**WHAT IS NEEDED**
Copy every one of the records below line for line, changing nothing.
── EXERCISE MATERIALS ──
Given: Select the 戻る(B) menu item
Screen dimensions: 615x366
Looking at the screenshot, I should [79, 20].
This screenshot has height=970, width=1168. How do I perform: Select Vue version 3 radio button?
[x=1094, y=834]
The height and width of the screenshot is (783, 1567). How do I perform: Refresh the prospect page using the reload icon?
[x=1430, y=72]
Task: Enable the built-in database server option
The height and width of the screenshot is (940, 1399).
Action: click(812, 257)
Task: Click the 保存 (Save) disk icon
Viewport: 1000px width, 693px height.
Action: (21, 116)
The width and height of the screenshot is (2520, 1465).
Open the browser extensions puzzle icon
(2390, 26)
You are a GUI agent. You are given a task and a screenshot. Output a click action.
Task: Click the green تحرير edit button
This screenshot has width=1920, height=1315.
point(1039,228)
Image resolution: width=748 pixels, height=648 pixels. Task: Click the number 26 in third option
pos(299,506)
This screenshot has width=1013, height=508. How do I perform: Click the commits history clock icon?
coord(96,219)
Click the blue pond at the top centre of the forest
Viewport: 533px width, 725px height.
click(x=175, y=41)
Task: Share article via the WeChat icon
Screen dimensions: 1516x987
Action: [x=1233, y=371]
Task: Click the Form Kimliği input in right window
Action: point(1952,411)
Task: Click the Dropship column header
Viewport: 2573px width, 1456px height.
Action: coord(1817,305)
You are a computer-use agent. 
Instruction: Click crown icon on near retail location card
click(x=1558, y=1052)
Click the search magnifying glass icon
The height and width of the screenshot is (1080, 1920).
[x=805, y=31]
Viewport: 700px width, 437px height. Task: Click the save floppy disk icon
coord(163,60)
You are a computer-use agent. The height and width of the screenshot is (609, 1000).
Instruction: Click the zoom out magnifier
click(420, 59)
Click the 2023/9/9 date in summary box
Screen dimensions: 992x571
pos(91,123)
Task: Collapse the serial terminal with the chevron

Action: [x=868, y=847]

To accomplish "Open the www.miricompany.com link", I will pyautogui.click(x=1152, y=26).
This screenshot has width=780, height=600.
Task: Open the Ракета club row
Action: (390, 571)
───
**ANSWER**
Given: Select the 戻る(B) menu item
Screen dimensions: 615x366
Looking at the screenshot, I should [79, 20].
This screenshot has height=970, width=1168. How do I perform: Select Vue version 3 radio button?
[x=1094, y=834]
The height and width of the screenshot is (783, 1567). How do I perform: Refresh the prospect page using the reload icon?
[x=1430, y=72]
Task: Enable the built-in database server option
The height and width of the screenshot is (940, 1399).
Action: click(812, 257)
Task: Click the 保存 (Save) disk icon
Viewport: 1000px width, 693px height.
Action: (21, 116)
The width and height of the screenshot is (2520, 1465).
Open the browser extensions puzzle icon
(2390, 26)
You are a GUI agent. You are given a task and a screenshot. Output a click action.
Task: Click the green تحرير edit button
This screenshot has width=1920, height=1315.
point(1039,228)
Image resolution: width=748 pixels, height=648 pixels. Task: Click the number 26 in third option
pos(299,506)
This screenshot has width=1013, height=508. How do I perform: Click the commits history clock icon?
coord(96,219)
Click the blue pond at the top centre of the forest
Viewport: 533px width, 725px height.
click(x=175, y=41)
Task: Share article via the WeChat icon
Screen dimensions: 1516x987
Action: [x=1233, y=371]
Task: Click the Form Kimliği input in right window
Action: point(1952,411)
Task: Click the Dropship column header
Viewport: 2573px width, 1456px height.
Action: coord(1817,305)
You are a computer-use agent. 
Instruction: Click crown icon on near retail location card
click(x=1558, y=1052)
Click the search magnifying glass icon
The height and width of the screenshot is (1080, 1920).
[x=805, y=31]
Viewport: 700px width, 437px height. Task: Click the save floppy disk icon
coord(163,60)
You are a computer-use agent. The height and width of the screenshot is (609, 1000).
Instruction: Click the zoom out magnifier
click(420, 59)
Click the 2023/9/9 date in summary box
Screen dimensions: 992x571
pos(91,123)
Task: Collapse the serial terminal with the chevron

Action: [x=868, y=847]

To accomplish "Open the www.miricompany.com link", I will pyautogui.click(x=1152, y=26).
This screenshot has width=780, height=600.
Task: Open the Ракета club row
Action: (390, 571)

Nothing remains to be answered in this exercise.